Abstract
The Fermilab E989 Muon g-2 experiment's goal is to measure the anomalous magnetic dipole moment of the muon, $a_\mu$ with a precision of 140 ppb to test the prediction of $a_\mu$ in the Standard Model (SM) of subatomic physics. The Brookhaven National Laboratory (BNL) experiment E821, the most recent previous muon g-2 measurement, produced a result in 2005 with a precision of 0.54 ppm, that differed by 3.5 to 3.7 $\sigma$ from the SM prediction. After more than 10 years, Fermilab E989 continued the BNL measurement, taking the first physics data in 2018. At the time of this writing, Run 6 is ongoing and measurements of Runs 1 through Run 5 are completed. The targeted 4-fold improvement in precision would yield an above 5 sigma tension assuming the central values don't change, opening the possibility of discovery of physics beyond the Standard Model.
To reach the goal of 140 ppb, E989 aims for 100 ppb statistical and 100 ppb systematical uncertainties.
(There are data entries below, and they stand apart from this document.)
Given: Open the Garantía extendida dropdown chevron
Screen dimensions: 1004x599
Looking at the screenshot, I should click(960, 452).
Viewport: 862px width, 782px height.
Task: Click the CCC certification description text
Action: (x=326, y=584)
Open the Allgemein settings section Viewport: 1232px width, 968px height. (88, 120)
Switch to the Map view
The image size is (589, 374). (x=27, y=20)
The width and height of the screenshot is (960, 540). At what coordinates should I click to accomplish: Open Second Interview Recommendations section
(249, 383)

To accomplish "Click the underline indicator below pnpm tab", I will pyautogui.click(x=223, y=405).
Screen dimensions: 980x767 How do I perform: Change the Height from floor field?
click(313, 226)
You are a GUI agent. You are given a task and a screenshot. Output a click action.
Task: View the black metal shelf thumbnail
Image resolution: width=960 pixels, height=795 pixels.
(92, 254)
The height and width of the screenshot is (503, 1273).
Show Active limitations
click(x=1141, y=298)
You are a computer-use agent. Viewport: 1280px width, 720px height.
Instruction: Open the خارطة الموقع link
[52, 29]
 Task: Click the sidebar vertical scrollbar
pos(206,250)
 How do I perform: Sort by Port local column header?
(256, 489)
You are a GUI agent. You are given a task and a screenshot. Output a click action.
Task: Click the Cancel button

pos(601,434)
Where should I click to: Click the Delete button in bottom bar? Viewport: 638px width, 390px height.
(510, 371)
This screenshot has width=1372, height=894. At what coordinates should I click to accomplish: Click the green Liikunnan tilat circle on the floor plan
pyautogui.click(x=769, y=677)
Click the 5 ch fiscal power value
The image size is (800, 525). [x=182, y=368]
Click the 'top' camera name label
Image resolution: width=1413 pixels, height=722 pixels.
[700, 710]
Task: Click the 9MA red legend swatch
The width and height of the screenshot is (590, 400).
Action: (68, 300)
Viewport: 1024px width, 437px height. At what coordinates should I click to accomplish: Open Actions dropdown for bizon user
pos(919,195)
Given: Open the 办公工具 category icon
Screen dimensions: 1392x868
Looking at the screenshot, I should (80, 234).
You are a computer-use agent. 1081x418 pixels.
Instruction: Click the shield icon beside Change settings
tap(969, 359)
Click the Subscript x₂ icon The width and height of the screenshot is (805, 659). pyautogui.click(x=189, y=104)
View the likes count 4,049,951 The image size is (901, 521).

In order to measure $a_\mu$, there are two major observables needed: $\omega_a$, the anomalous precession frequency, and $\Tilde{\omega}'_p$, the average magnetic field weighted by the muon distribution around the 14-meter diameter storage ring, determined at a 70 ppb level. The field is precisely mapped using a field mapper, which carries 17 NMR probes, running around the muon storage region every 2 or 3 days. Calibration of these 17 NMR probes to the absolute probe, in-situ water-based calibration probe, is crucial for accurate measurements. The field's drift between the field maps is tracked using 378 NMR probes installed at fixed positions around the outside of the muon storage ring. The result of the Run 1 dataset was published in April 2021 and agreed with the BNL experiment. Analysis of Run 2 and 3 data is nearing completion as of this writing. This dissertation discusses the experiment, and detailed methods applied in evaluating the systematic uncertainties for the magnetic field measurement with a focus on Run 2 and 3.